### What you need to do
Output exactly the lines below, starting with the line that has "You are a computer-use agent. This" and going on through the line that has "Instruction: Click the L size row label", both included, and no other lines.

### Information
■ ■ ■ ■ ■

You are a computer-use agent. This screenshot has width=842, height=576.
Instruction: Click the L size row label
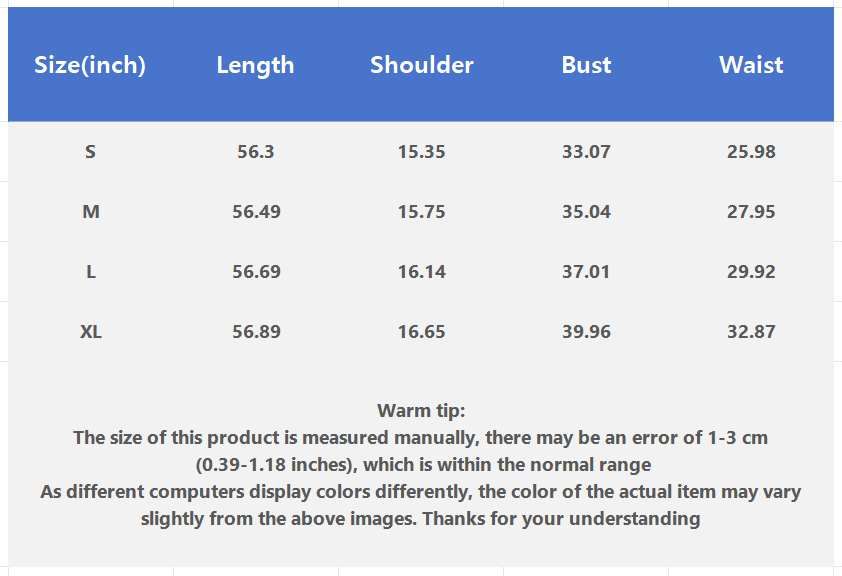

■ ■ ■ ■ ■

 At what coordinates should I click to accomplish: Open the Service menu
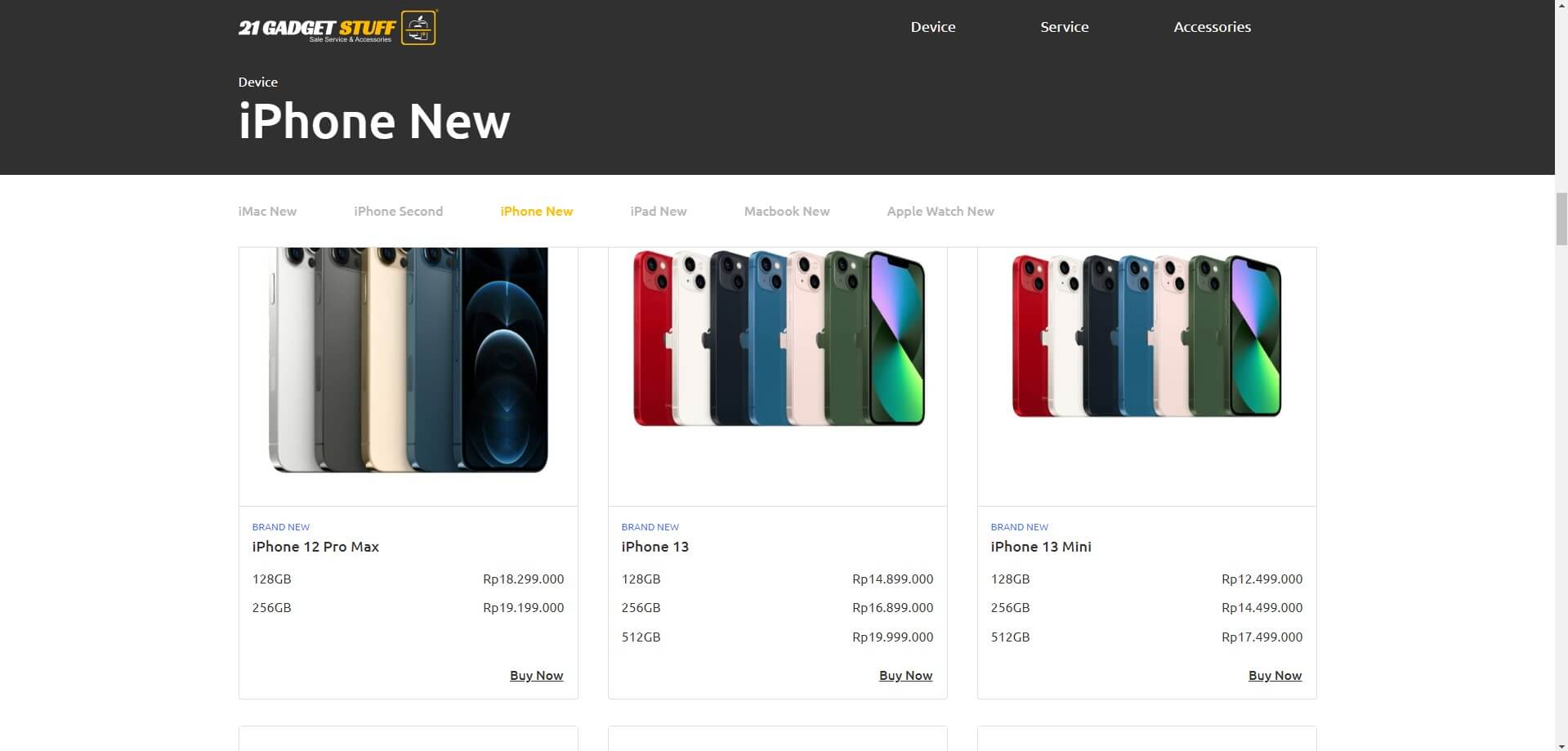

■ ■ ■ ■ ■

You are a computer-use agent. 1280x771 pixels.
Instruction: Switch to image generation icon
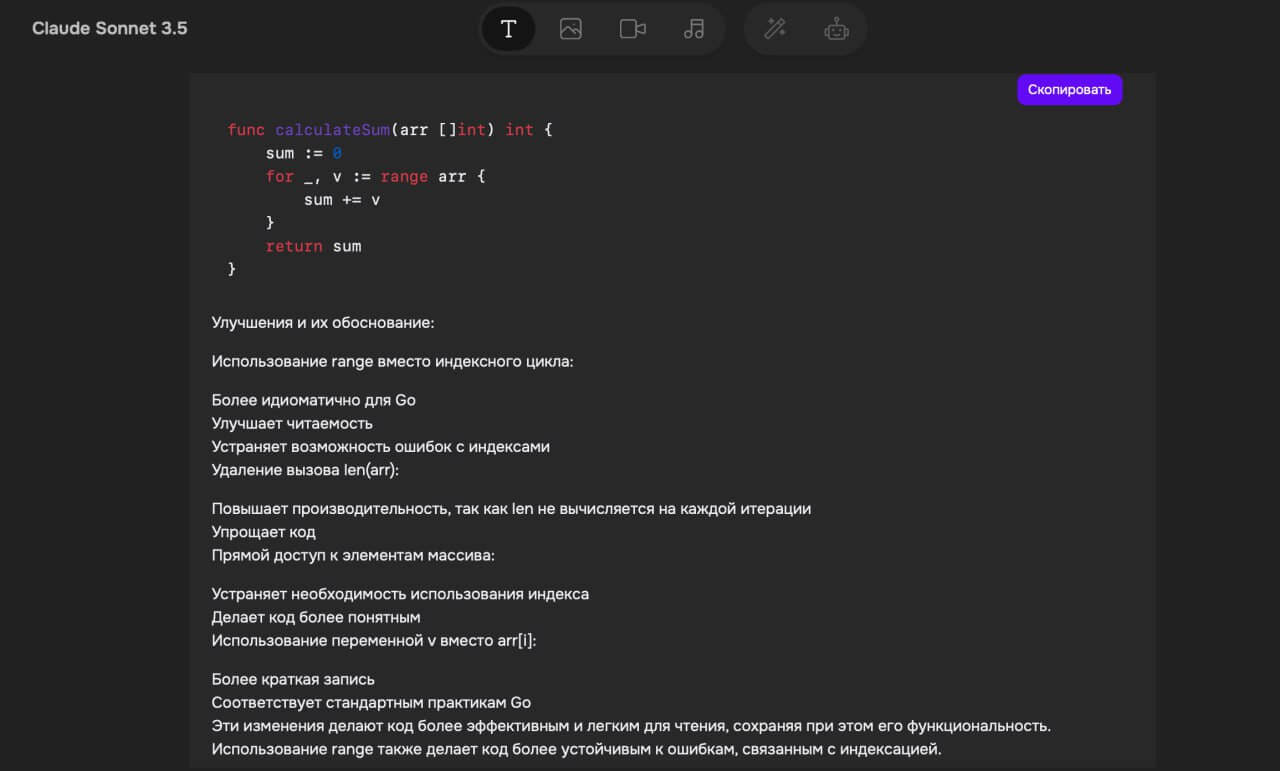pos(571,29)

■ ■ ■ ■ ■

### Problem solution
You are a computer-use agent. This screenshot has width=842, height=576.
Instruction: Click the L size row label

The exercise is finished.